I walked in the door and was handed a glass of South African wine, to go with the theme of the evening. Set in the ultra-sleek Spoiled hair salon after hours, the ‘gallery’ space gave off a cool, modern vibe with a DJ spinning tunes to match. Among the display were photographs, watercolour paintings, charcoal sketches, and poetry created by students, as well as a preview screening of a documentary created by St Andrews students. A silent auction was also part of the evening, allowing people to purchase their favourite photographs from the collection.
Upon entering the back room and the heart of the gallery, attendees flowed through the space, admiring the lively photographs and colourful art. The hairdressing station mirrors were transformed into an immersive viewing experience, with photos and poetry taped to each reflective surface. Moving through the collection, examining the photos against the backdrop of a mirror forced a certain degree of reflection. A powerful poem written by Sharnika Power-Montaque adorned the walls, telling her story of recognising beauty and power amidst a world determined to teach us otherwise.

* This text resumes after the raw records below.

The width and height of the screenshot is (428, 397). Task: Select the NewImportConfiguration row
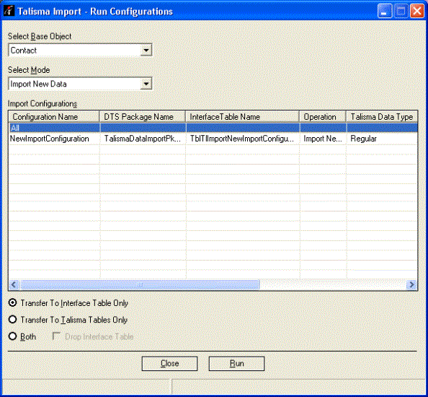click(213, 139)
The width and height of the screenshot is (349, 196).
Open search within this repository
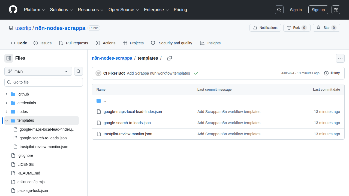pyautogui.click(x=79, y=71)
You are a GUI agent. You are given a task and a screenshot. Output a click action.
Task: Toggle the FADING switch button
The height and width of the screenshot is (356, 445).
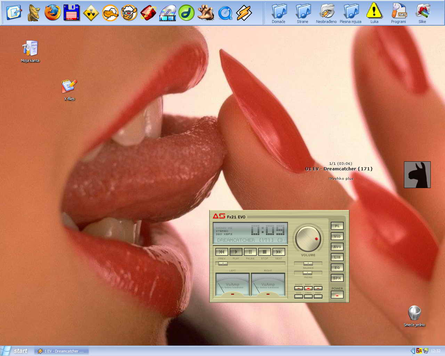318,288
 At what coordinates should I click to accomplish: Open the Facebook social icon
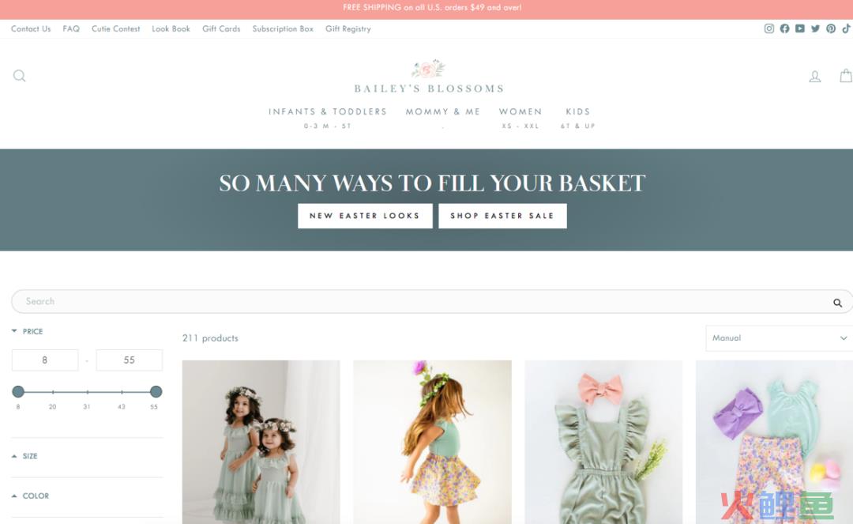point(784,28)
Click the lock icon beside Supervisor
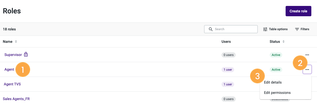 point(26,54)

The photos echoed similar stories, ones of rich lives, tradition, and family; the juxtaposition of a gallery exploring identity with a hair salon—a space centred around image and appearance—called to attention how we view ourselves and others, and how culture is interwoven throughout our experience of life.
I spoke briefly to 4th year Rina Agboraw, the co-director of SAASUM and one of the organisers of the event, about what the vision was for this pop-up gallery. She told me that the point of this exhibition was not to show Africans as these poor people that we need to send money and aid to, but to show the many rich cultures and traditions of Africa and highlighting a Pan-African identity as well as the individuality of each subject in the photo portraits.
Rina also discussed how her modules over the years rarely touched on the subject of African art, and her solution to this was to create an event that showcased it. By diversifying perceptions of Africa through art, the Identity pop-up gave a voice to the photographs’ subjects, enabling them to speak to audiences that they may never reach on their own.